How to complete this task » Continue the essay on Simon Vouet's "Amours des Dieux" tapestries, starting right after its last sentence.

Document segment »
━━━━━━━━━━
Yes, this relationship is not illustrative, because it is about constructing a different proposition, a new proposition in relation to the original subject. As I stated above, the starting point lies in the very nature of the construction of the images in the tapestries. Indeed, the appearance of the image from the thread as a unit of construction and the logic that follows from it, is quite similar to that of the pixel. If we take details of these tapestries, we quickly find ourselves immersed in very graphic forms, very strong and contrasted, and at the same time soft and a little blurred, as can be the case with digital images abused by the joys of low definition. This fragility undoubtedly comes from the threads; the construction is long and solid, but carries within itself a system of destruction. Metaphorically - or maliciously - pulling a thread could invoke a glitch in the image, making it buggy and disappear. If we start from this premise, the question of the status of the image, its presence, absence or disappearance is far more important than the mythological subjects represented in these tapestries. Simon Vouet designed several series of the "Amours des Dieux" suite, the one presented at Champchevrier is complete. But the temptation came to me to imagine that one or more subjects could be missing, so the question of absence finds its place in this way.
━━━━━━━━━━
Material provided »
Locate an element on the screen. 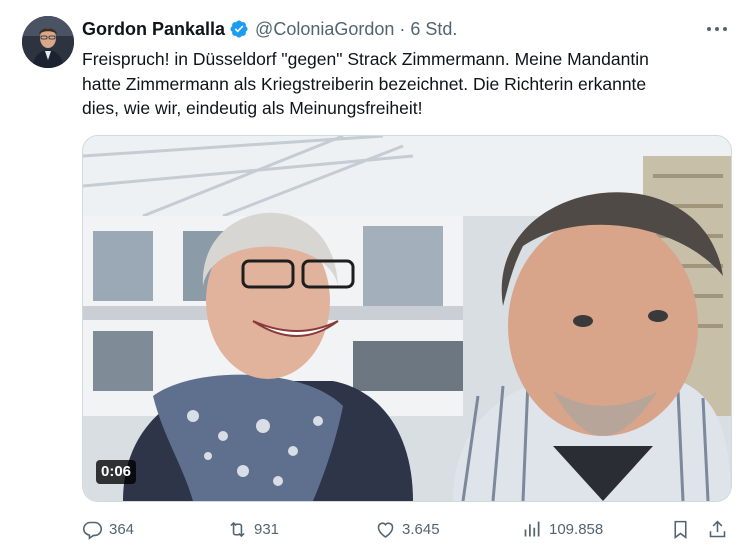 The width and height of the screenshot is (749, 558). tweet-header: Gordon Pankalla @ColoniaGordon · 6 Std. is located at coordinates (270, 29).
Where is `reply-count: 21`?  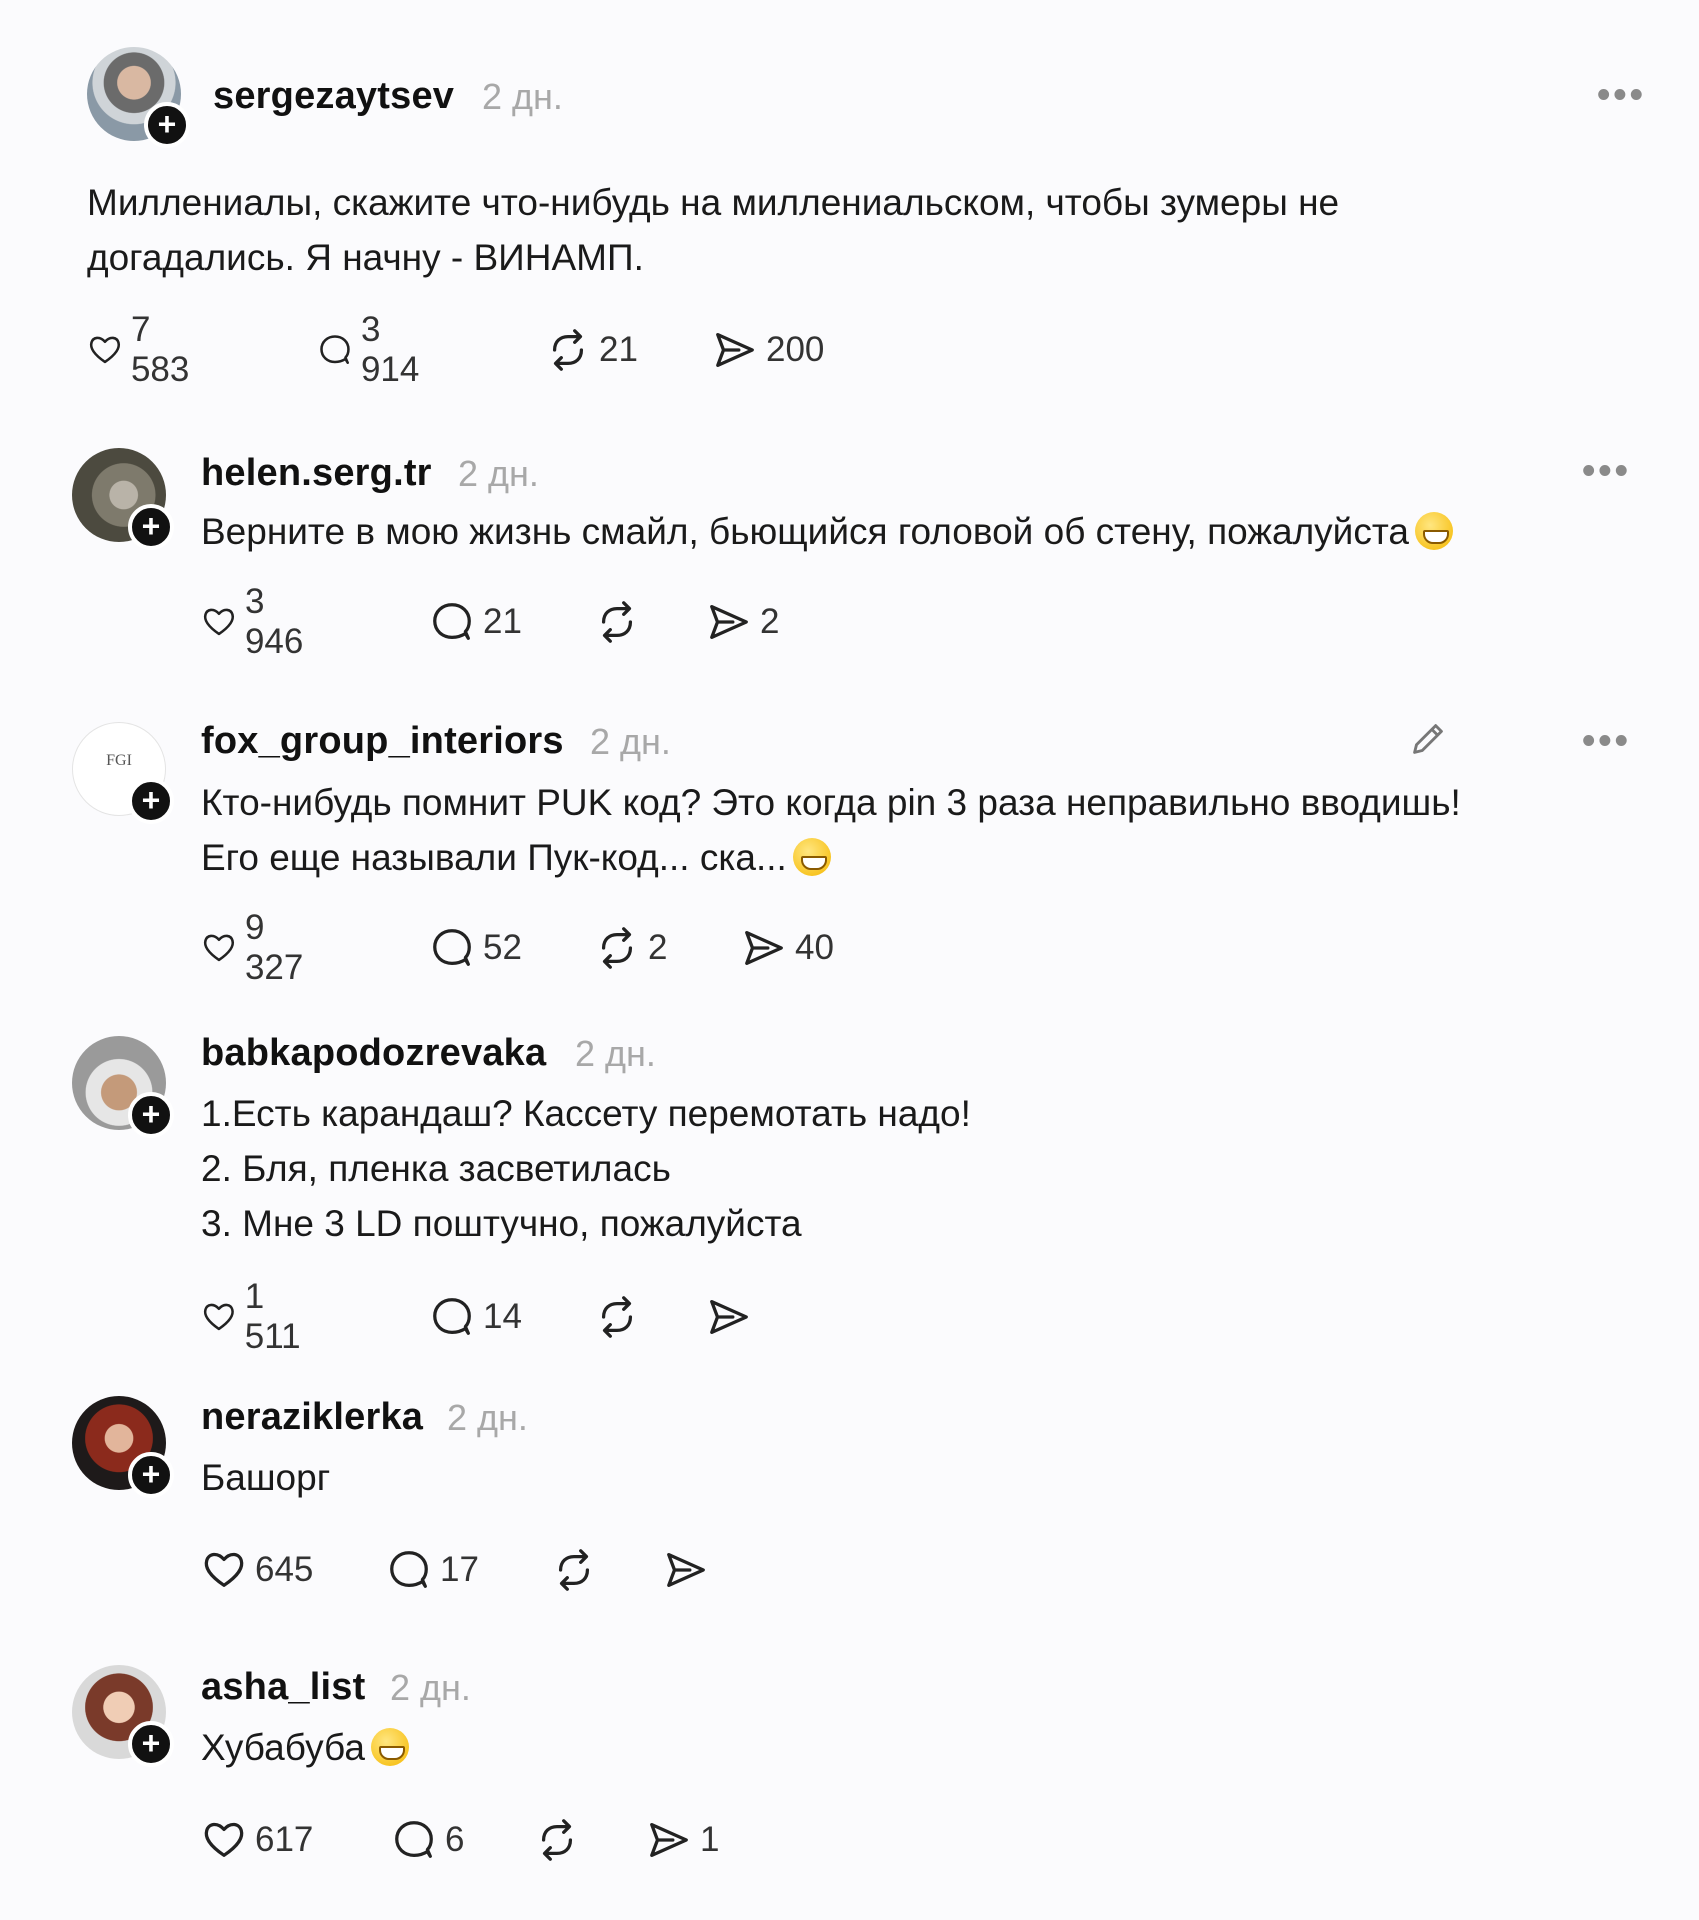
━━━━━━━━━━
Answer box »
* Jean-Christophe Bailly, L’imagement, Éditions du Seuil, 2020, Chapter 2, Envoi (Ricochets), p. 41-43. "What happens then is comparable to what happens when a flat stone ricochets off the surface of still water: the grazing is the event from which everything begins, the encounter between a projectile and a surface produces splashes and waves on the latter which are its emotion. It is the image that becomes a projectile and the subject (the viewer) that becomes the surface of impression. ... Although it is present in the manner of an immobile deposit removed from the body of time, every image contains the account of its origin and its sending, every image has been launched ... however the only experience we can have with images is that which happens when we encounter them, all the rest being imaginary (to be imagined). Now it is this imaginary that we call art history..."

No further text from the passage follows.